>> START
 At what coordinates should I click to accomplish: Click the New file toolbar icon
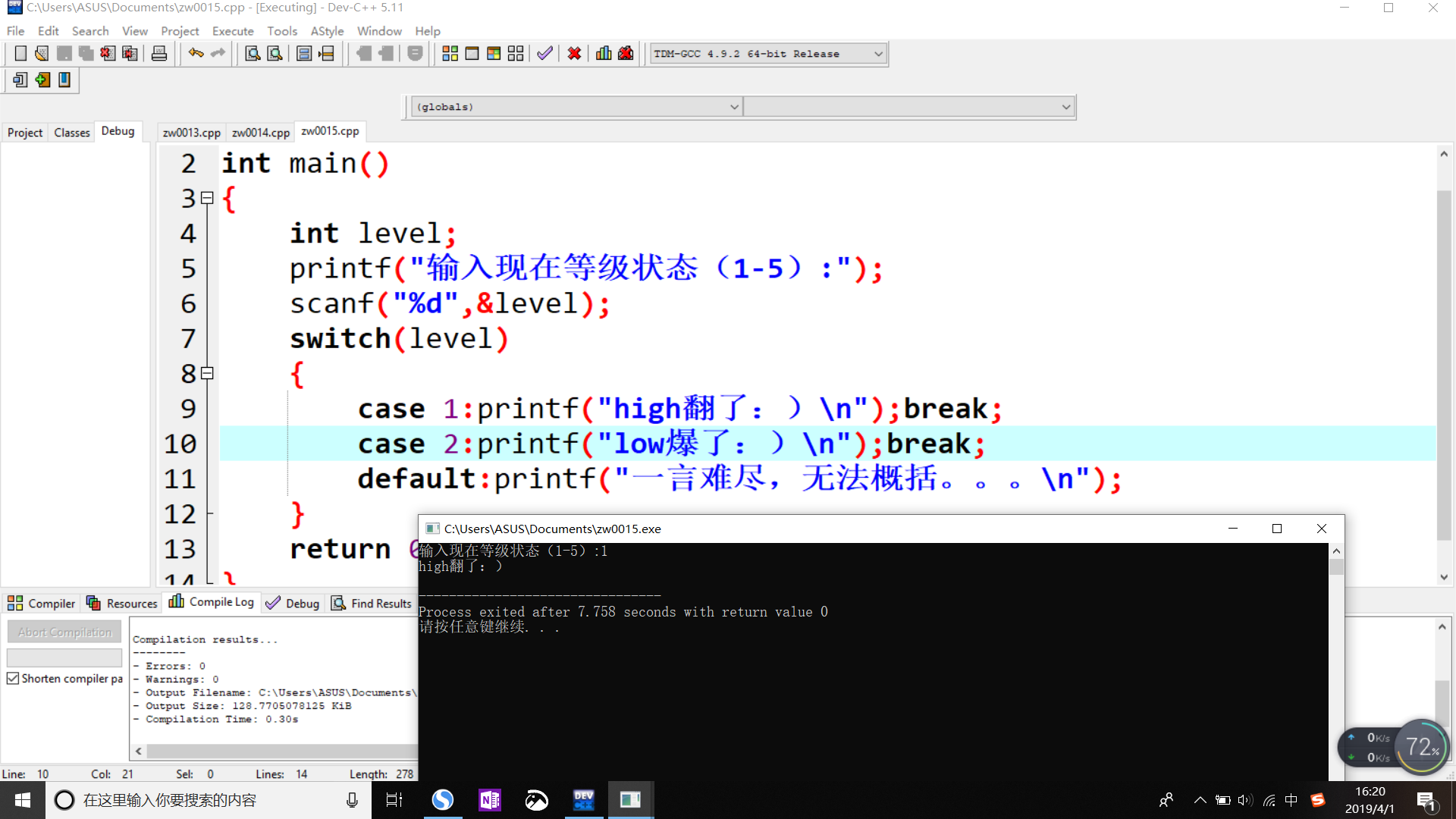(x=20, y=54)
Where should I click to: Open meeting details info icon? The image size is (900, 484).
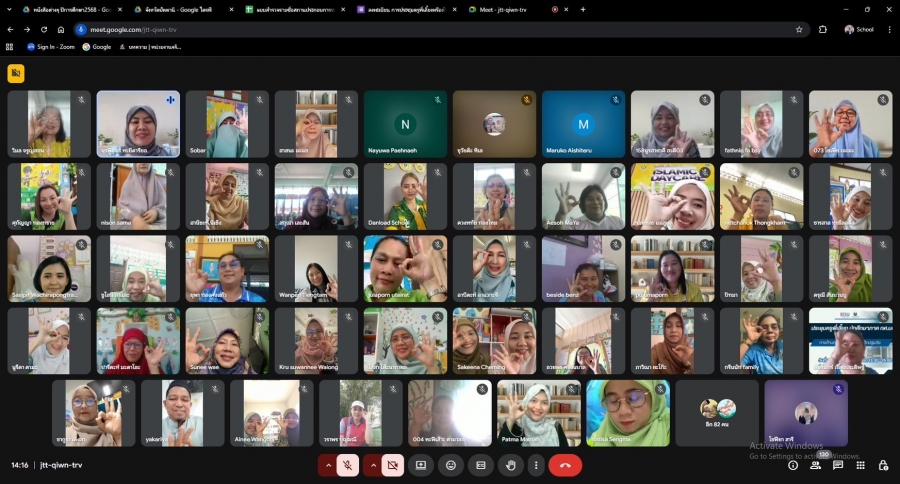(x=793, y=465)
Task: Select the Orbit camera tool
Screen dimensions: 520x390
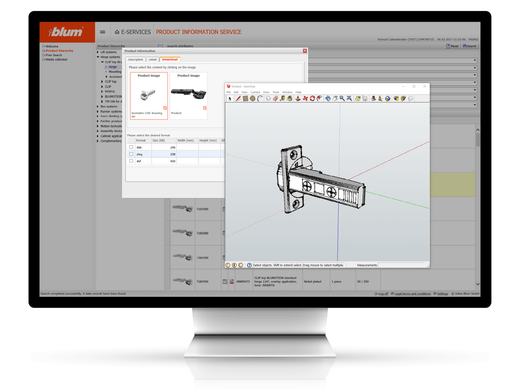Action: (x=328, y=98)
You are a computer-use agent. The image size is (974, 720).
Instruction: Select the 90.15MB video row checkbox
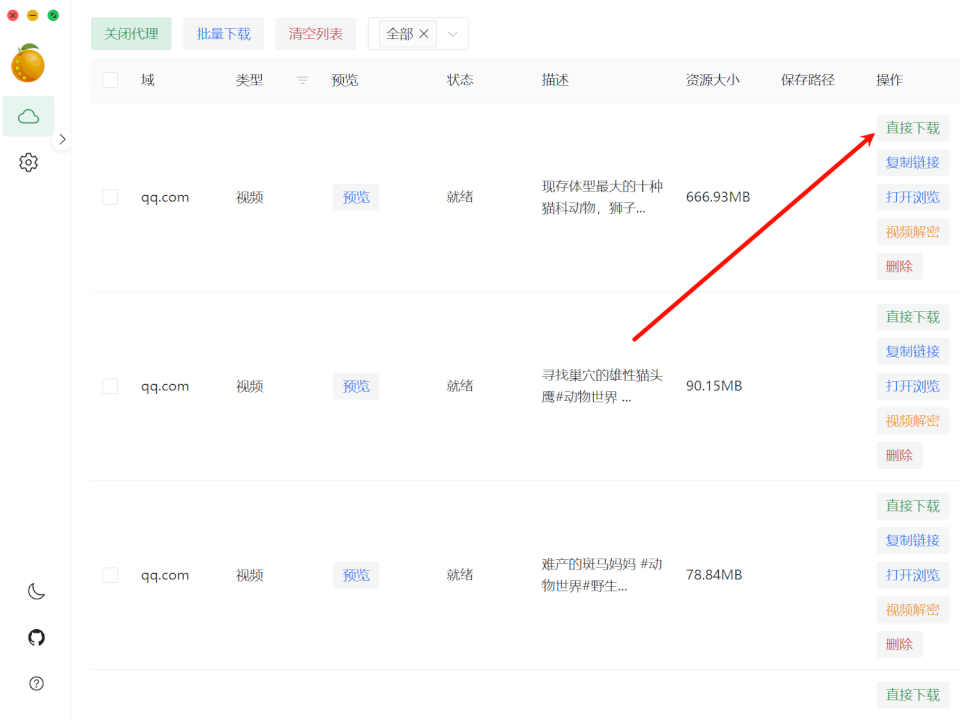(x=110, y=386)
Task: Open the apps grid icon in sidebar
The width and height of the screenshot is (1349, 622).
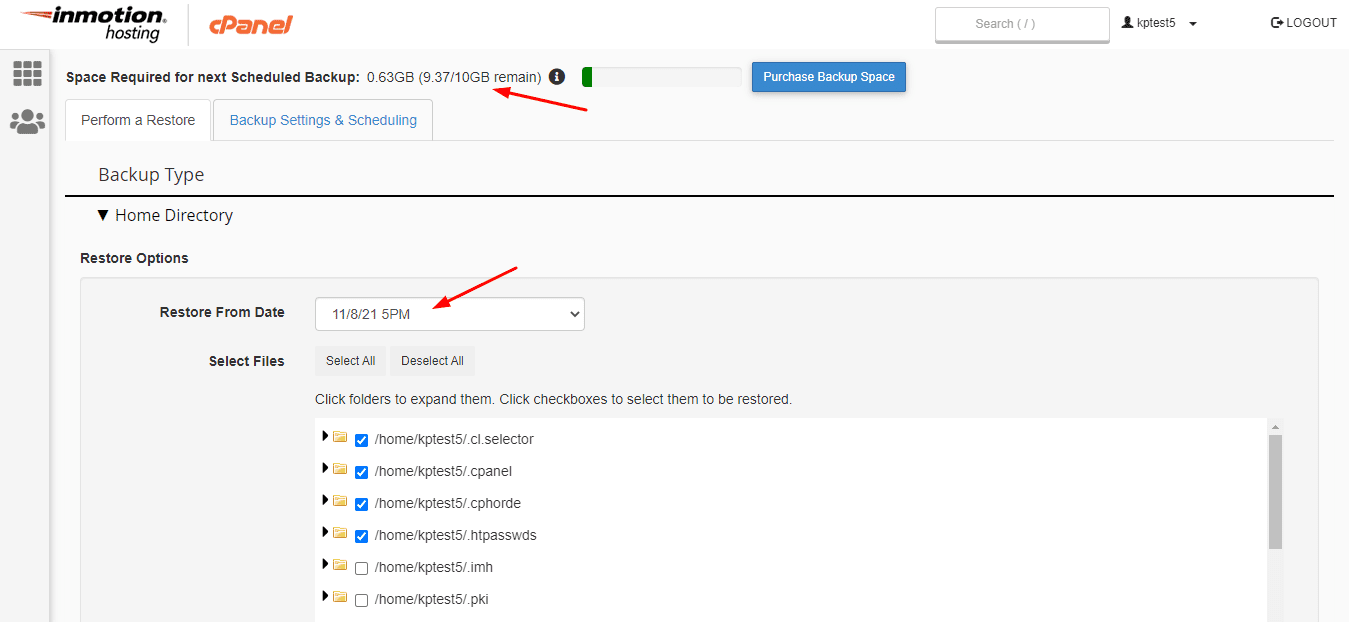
>> END
INSTRUCTIONS FOR THE TASK.
Return, word for word, every line from the one containing "Task: Open the apps grid icon in sidebar" through the end of the entries above, leaving out the picture.

ANSWER TO THE EXERCISE.
Task: Open the apps grid icon in sidebar
The width and height of the screenshot is (1349, 622).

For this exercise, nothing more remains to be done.